| TEXT UNDER STUDY |
Segment Open

Danforth is an applied mathematician interested in modeling a variety of physical, biological, and social phenomenon. He has applied principles of chaos theory to improve weather forecasts as a member of the Mathematics and Climate Research Network, and developed a real-time remote sensor of global happiness using messages from Twitter: the Hedonometer. Danforth co-runs the Computational Story Lab with Peter Dodds, and helps run UVM's reading group on complexity.
Laurent studies the interaction of structure and dynamics. His research involves network theory, statistical physics and nonlinear dynamics along with their applications in epidemiology, ecology, biology, and sociology. Recent projects include comparing complex networks of different nature, the coevolution of human behavior and infectious diseases, understanding the role of forest shape in determining stability of tropical forests, as well as the impact of echo chambers in political discussions.
Hines' work broadly focuses on finding ways to make electric energy more reliable, more affordable, with less environmental impact. Particular topics of interest include understanding the mechanisms by which small problems in the power grid become large blackouts, identifying and mitigating the stresses caused by large amounts of electric vehicle charging, and quantifying the impact of high penetrations of wind/solar on electricity systems.

Segment Closed

| TASKS FOR THIS EXERCISE |
1. According to the researcher profiles, what is the name of the real-time remote sensor of global happiness that Danforth developed?
2. Echo the stretch of the researcher profiles from "Danforth is an" through "group on complexity.".
The saved entries are separate material, apart from the researcher profiles.

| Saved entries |
Segment Open

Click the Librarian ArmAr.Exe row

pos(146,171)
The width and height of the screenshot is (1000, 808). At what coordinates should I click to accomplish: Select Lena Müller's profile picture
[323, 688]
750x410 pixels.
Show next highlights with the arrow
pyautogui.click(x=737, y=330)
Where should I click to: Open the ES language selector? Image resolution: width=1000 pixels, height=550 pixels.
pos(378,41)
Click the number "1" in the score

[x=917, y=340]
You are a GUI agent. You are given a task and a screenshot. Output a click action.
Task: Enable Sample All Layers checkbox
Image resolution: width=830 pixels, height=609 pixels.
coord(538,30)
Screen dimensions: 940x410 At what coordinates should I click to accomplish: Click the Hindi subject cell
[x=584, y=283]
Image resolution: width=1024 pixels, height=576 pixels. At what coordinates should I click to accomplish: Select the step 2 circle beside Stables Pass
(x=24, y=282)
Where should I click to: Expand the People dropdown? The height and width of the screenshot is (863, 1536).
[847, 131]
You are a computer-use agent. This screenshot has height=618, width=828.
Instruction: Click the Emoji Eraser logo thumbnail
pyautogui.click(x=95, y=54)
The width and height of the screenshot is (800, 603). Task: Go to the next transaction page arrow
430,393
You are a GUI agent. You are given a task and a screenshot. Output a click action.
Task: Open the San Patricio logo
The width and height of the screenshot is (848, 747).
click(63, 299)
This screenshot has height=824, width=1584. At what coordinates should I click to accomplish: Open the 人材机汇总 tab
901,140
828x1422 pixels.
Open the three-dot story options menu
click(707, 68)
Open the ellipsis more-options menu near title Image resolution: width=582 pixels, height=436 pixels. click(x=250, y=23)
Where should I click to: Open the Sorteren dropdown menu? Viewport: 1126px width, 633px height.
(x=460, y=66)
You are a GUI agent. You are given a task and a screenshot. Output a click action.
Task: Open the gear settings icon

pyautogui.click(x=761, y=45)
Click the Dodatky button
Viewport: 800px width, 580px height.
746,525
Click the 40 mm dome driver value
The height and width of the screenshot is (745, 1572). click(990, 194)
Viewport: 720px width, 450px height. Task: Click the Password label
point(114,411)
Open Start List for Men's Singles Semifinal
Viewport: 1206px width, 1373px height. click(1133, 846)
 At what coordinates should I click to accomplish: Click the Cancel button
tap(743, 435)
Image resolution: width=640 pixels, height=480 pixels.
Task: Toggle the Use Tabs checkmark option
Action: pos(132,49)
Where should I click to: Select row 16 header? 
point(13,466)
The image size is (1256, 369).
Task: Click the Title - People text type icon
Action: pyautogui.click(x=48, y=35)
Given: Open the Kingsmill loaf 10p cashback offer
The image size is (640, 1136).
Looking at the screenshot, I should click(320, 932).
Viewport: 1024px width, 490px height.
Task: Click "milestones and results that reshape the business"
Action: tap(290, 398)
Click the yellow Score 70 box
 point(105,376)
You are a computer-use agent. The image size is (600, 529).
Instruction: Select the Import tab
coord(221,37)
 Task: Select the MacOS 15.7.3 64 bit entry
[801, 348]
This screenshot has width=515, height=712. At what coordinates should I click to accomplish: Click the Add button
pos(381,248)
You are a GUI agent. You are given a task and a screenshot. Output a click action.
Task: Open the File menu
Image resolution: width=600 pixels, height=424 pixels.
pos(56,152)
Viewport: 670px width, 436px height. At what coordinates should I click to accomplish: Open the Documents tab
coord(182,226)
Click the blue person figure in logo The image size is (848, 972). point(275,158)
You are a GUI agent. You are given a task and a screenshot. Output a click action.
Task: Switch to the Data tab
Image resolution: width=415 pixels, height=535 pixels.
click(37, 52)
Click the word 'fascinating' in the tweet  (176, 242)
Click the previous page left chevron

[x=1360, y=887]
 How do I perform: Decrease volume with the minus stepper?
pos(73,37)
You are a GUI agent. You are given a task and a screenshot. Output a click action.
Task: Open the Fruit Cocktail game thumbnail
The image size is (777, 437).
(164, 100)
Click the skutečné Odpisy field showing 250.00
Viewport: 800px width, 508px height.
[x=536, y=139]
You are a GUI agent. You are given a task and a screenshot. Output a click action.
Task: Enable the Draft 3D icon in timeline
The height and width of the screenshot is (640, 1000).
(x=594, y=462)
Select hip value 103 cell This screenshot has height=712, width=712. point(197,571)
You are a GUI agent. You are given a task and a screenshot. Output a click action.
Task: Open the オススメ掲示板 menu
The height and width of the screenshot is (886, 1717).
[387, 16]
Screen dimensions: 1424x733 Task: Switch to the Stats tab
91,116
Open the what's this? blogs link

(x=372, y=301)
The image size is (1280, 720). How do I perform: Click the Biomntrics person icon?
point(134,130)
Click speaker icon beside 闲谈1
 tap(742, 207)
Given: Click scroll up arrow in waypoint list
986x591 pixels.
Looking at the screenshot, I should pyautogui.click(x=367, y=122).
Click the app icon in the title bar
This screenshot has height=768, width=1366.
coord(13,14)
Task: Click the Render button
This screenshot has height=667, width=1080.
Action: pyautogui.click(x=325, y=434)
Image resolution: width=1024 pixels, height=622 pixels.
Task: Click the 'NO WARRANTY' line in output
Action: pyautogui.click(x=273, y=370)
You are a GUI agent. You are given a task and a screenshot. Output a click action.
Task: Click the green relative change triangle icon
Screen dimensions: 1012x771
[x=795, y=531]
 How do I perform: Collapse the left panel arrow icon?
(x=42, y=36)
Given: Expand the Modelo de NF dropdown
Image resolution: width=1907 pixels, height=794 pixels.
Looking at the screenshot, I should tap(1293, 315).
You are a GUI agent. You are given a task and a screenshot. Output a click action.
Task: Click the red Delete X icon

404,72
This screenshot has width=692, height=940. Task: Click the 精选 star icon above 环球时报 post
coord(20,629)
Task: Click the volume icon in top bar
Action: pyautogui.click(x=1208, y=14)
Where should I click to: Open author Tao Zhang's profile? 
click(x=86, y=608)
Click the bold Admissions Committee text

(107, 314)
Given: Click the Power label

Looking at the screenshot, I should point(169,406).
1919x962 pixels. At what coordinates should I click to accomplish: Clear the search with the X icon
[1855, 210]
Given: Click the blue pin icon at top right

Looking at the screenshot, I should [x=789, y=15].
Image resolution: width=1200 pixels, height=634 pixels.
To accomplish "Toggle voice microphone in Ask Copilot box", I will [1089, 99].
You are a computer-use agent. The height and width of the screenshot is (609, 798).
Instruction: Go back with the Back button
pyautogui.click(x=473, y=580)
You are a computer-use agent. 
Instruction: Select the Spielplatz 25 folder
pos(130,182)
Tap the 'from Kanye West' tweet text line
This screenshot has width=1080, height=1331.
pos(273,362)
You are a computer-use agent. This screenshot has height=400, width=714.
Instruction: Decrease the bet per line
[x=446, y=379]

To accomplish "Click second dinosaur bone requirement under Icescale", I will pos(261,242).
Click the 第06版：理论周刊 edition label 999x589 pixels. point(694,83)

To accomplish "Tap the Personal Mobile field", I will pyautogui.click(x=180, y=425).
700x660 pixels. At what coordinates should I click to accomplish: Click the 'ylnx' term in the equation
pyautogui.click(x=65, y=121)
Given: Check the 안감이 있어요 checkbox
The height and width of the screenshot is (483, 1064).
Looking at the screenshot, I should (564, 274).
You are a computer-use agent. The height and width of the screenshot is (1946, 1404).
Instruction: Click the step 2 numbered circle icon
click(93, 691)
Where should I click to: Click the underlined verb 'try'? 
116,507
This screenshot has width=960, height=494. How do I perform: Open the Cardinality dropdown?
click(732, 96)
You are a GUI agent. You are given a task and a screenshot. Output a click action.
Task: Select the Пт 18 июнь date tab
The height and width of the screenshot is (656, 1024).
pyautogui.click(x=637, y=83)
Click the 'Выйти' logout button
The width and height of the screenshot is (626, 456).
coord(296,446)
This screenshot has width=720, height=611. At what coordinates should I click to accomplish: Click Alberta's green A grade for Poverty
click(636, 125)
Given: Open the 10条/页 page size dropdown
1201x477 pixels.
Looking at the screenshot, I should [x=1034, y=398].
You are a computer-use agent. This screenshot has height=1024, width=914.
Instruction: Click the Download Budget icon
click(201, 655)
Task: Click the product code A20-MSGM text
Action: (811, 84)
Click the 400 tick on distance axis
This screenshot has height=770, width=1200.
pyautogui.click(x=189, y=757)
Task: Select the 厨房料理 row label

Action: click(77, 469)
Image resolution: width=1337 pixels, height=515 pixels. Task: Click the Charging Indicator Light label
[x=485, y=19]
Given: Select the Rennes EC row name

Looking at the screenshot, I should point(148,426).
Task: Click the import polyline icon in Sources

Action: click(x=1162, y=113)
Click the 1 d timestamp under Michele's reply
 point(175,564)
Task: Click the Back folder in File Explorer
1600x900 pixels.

Segment Closed

| ANSWERS BY TASK |
1. The Hedonometer.

2.
Danforth is an applied mathematician interested in modeling a variety of physical, biological, and social phenomenon. He has applied principles of chaos theory to improve weather forecasts as a member of the Mathematics and Climate Research Network, and developed a real-time remote sensor of global happiness using messages from Twitter: the Hedonometer. Danforth co-runs the Computational Story Lab with Peter Dodds, and helps run UVM's reading group on complexity.